Where: Around the mansion.
When: Oct. 17th.
Rating: PG-13?
Summary: Having been unconscious for most of his stay in Wonderland, when Adam has a lucid moment he takes himself on a tour of the mansion.
The Story:
For someone who'd been in Wonderland for over a week, Adam had seen remarkably little of it since Castiel had brought him indoors. The forest, he remembered in flashes and vague splinters of memory, and that was only in those rare moments of consciousness.
Being awake meant remembering everything. Each time he breathed, he smelled burning skin in Hell's fires. Each time he moved, he felt phantom pain from Hell's ministrations. Each time he closed his eyes, Hell. No matter what the angels had done to him, Hell was still everywhere, and he was still a part of it. Unconsciousness was a blessing in disguise when Hell was all you had to wake up to, and if he’d had a choice, he would have picked oblivion every single time.
But on the ninth day, something changed.
Adam woke up to a sense of clarity he hadn't felt between his pelting through the trees on his first day and the angels playing with his soul like Silly Putty.

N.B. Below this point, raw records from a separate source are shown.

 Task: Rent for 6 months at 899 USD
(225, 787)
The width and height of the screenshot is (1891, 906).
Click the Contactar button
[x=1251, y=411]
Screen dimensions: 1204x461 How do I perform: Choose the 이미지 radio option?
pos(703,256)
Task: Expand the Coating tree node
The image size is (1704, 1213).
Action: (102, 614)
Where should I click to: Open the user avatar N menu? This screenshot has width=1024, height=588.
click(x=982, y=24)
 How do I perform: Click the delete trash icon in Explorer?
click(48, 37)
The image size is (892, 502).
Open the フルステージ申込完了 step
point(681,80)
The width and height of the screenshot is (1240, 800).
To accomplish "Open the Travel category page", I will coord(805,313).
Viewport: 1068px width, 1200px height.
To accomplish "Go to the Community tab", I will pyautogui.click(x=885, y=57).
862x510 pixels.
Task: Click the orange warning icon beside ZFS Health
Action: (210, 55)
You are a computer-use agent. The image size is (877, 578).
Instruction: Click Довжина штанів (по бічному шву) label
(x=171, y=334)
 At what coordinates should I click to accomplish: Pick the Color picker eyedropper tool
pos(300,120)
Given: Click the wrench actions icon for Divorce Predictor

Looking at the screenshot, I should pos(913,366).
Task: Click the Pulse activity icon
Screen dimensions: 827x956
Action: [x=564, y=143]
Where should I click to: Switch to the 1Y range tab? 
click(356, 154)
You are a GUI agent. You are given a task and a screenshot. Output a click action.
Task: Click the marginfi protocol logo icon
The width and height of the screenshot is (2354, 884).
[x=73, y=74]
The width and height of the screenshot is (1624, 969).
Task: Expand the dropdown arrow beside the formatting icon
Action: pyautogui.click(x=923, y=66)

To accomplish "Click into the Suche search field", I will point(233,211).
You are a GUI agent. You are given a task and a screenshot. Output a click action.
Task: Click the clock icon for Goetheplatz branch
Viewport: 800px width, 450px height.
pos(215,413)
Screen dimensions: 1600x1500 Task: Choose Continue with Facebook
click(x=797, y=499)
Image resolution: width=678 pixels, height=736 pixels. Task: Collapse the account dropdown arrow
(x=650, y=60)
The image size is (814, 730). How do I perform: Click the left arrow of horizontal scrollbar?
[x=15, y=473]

Not since… no, he couldn't remember. Not since before. Not since he’d had a body and a place in the real, physical world without Michael. As he stared at the ceiling, the fact that the room stayed just a room and didn’t bleed into a place he’d been in his memories, or somewhere in the pit, almost confused him more than the alternative.
For once, lying in a bed (in Wonderland of all places, according to an angel, whatever that counted for) seemed like a possibility and not just a fever dream cobbled together by a sick mind.
Real.
What that possible? Really? He hadn’t believed Castiel about being free, not enough to dare let that hope sink in. Now, the longer he laid there, the more doubt crept in.
Free…?
If he was alive, being alive felt an awful like being on the verge of passing out. Sliding out of bed and convincing his legs to hold him up was a touch-and-go affair, made worse by a floor that didn’t seem to want to stay steady underneath him. Getting across the room was a sheer miracle in and of itself; his need to know just what the fuck was happening to him just barely outweighed his body's desire to pitch him over. He held onto the door frame to rest for a second. Good for him that he didn't have any dignity left to lose.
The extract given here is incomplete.